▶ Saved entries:

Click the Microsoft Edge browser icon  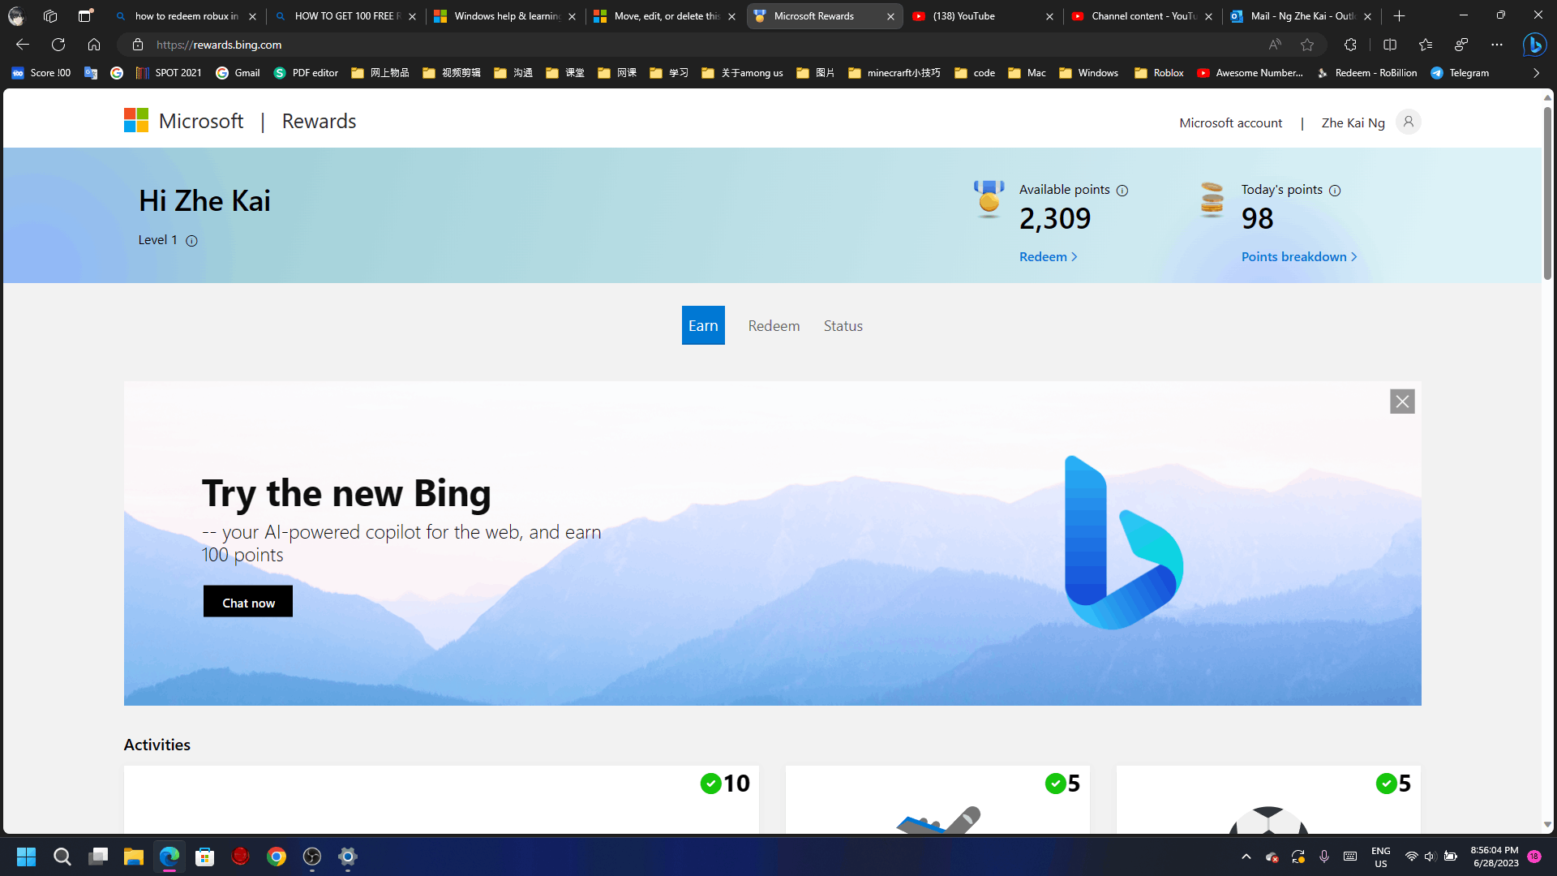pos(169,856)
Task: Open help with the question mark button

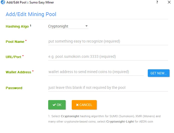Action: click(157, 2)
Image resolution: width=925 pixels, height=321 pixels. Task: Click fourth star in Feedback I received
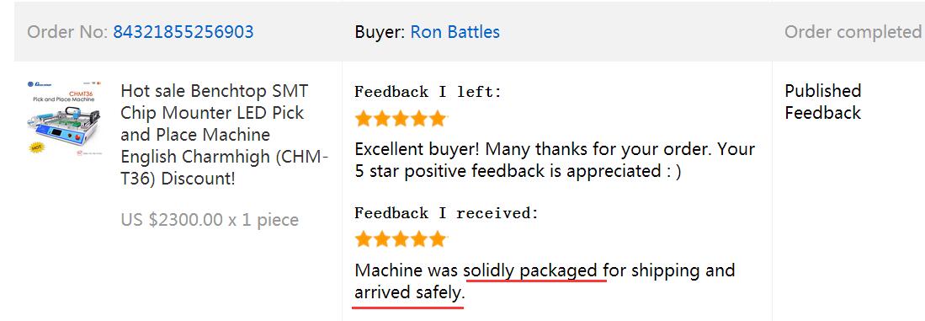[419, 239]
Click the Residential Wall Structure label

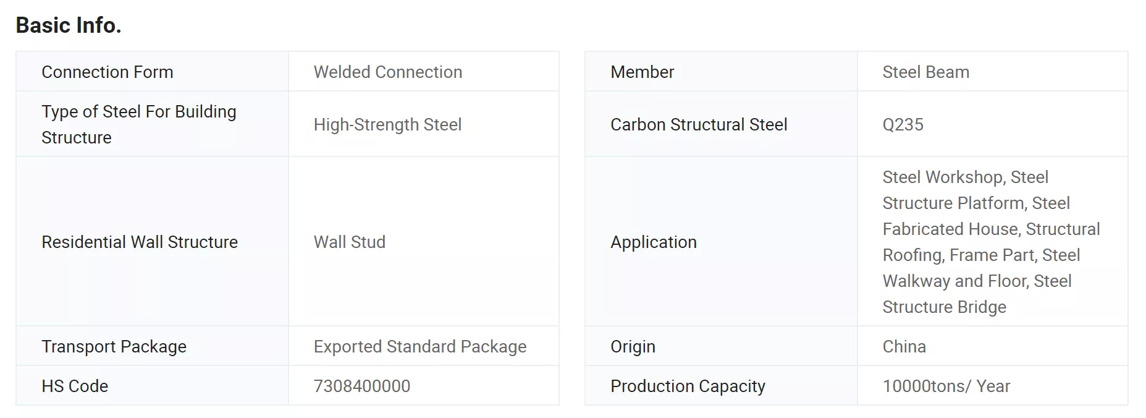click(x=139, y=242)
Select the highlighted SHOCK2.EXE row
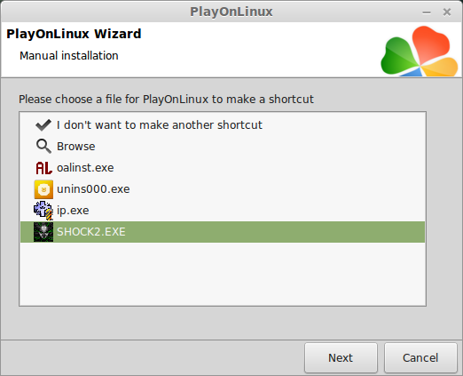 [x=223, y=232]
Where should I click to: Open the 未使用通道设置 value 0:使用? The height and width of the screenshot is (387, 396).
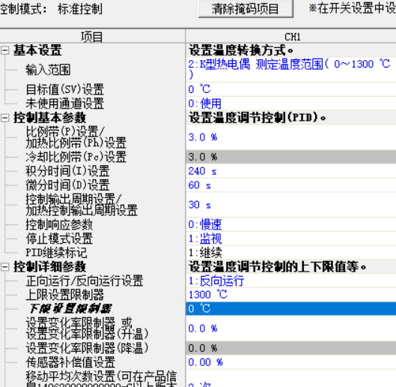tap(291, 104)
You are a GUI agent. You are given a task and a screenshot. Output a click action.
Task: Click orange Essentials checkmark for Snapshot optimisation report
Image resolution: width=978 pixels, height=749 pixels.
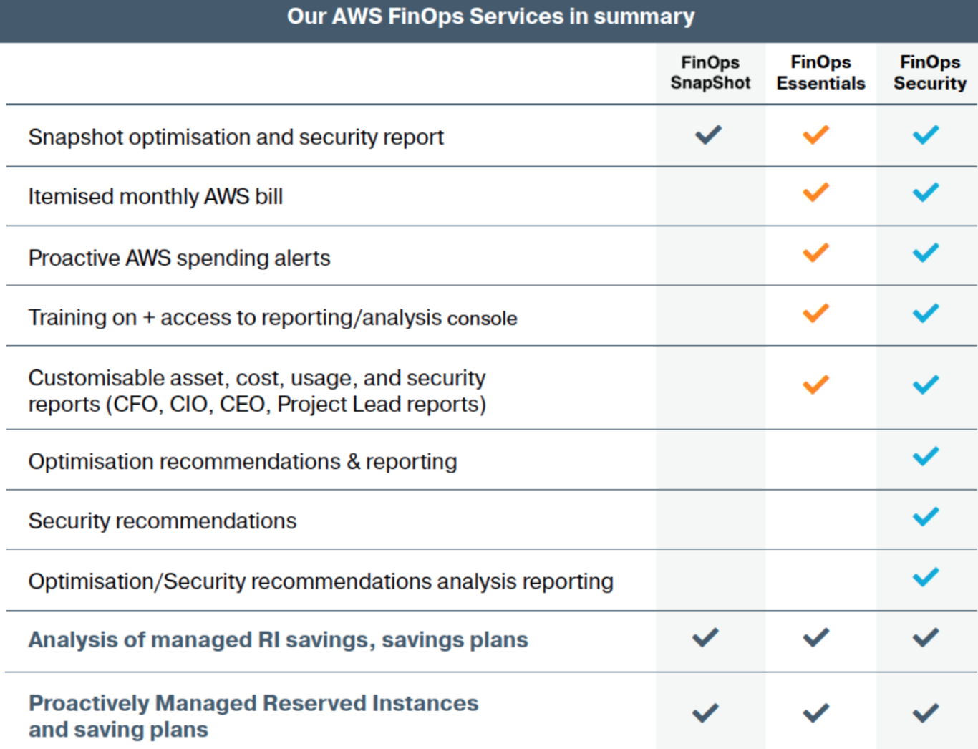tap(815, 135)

==

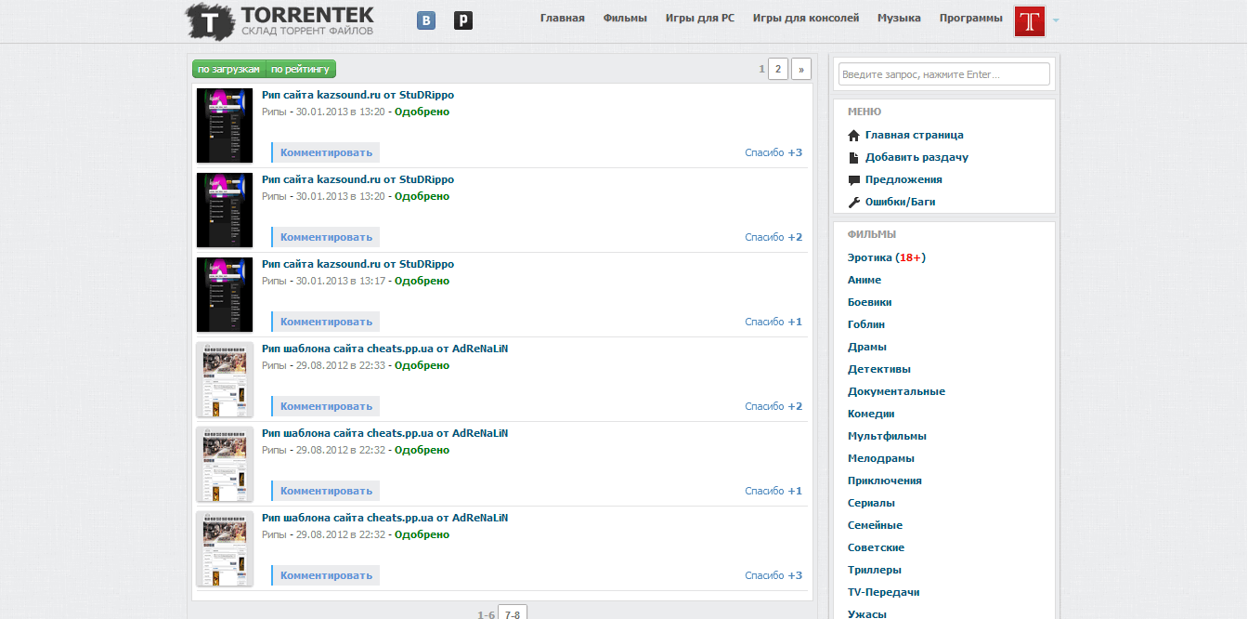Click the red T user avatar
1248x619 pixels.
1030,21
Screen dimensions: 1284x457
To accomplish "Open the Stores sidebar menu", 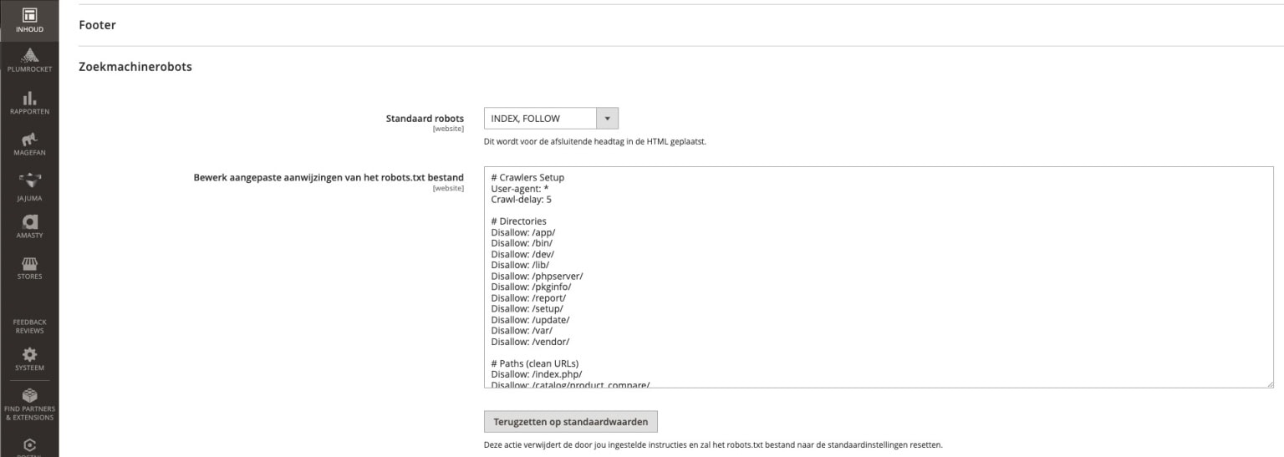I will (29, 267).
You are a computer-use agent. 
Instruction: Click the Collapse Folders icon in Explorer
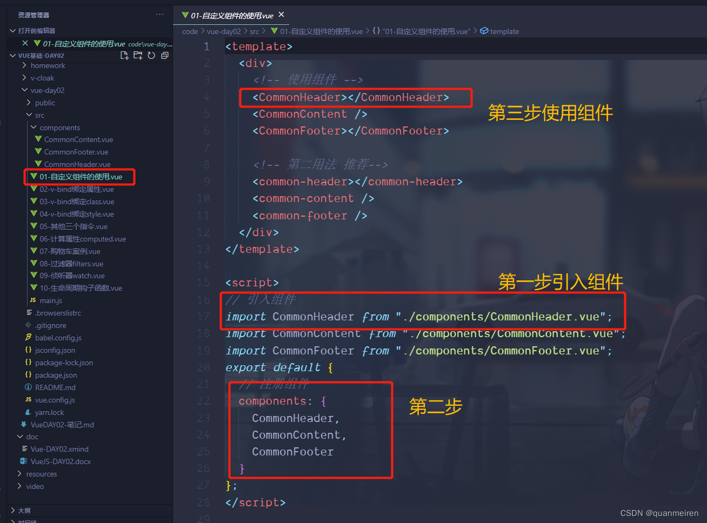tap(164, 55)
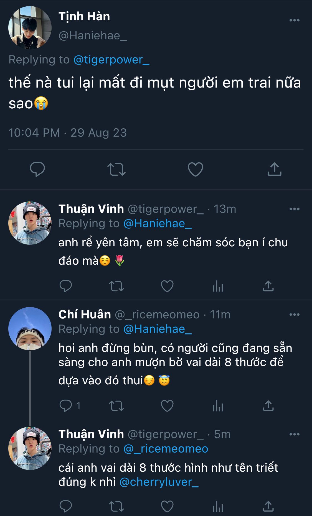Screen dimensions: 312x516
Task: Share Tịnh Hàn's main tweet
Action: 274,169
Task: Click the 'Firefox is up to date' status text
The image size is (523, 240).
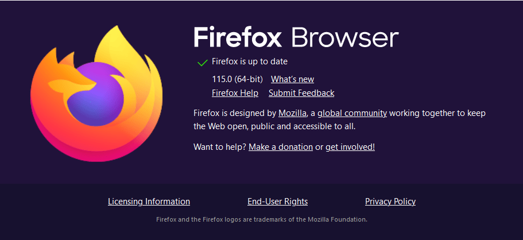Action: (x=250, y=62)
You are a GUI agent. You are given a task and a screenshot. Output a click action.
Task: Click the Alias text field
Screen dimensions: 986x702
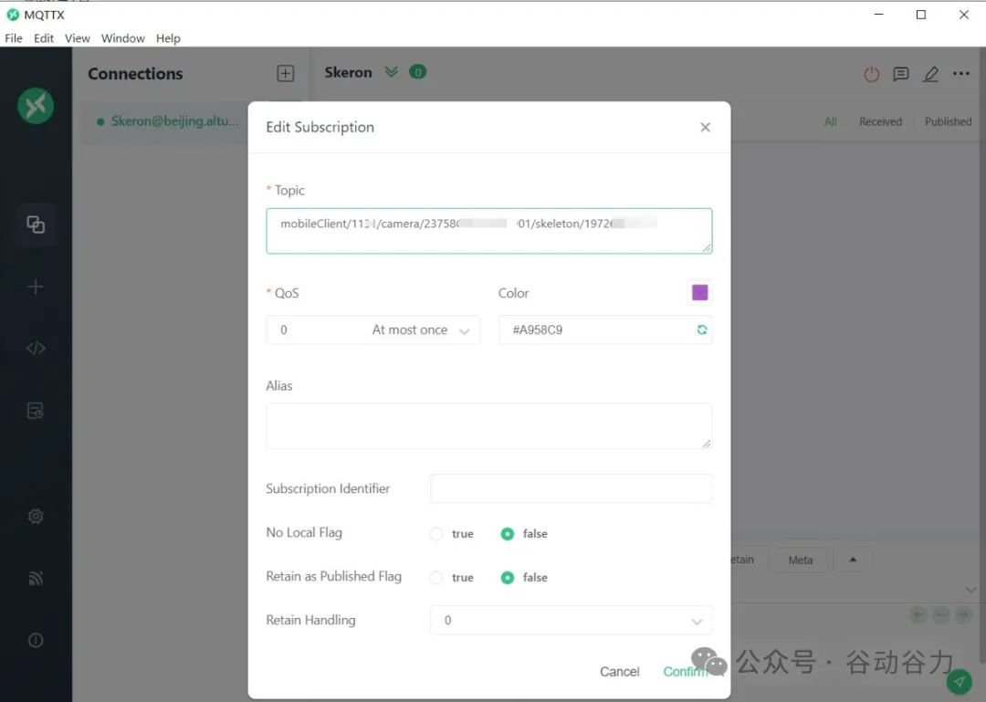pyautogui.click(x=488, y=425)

--

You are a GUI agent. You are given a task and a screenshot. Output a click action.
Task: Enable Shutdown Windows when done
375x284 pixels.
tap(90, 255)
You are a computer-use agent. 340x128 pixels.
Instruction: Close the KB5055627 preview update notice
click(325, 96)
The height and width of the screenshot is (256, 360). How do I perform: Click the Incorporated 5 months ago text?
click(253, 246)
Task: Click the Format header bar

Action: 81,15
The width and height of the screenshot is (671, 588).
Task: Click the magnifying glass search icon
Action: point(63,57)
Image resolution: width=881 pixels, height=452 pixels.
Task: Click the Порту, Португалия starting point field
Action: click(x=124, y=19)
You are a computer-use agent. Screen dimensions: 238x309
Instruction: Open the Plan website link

▶ YOUR OBJECTIVE: The lines to copy are those in the records above containing the word "computer".

▶ ANSWER BOX:
You are a computer-use agent. 
You are a computer-use agent. 340x128 pixels.
You are a computer-use agent. Screen dimensions: 238x309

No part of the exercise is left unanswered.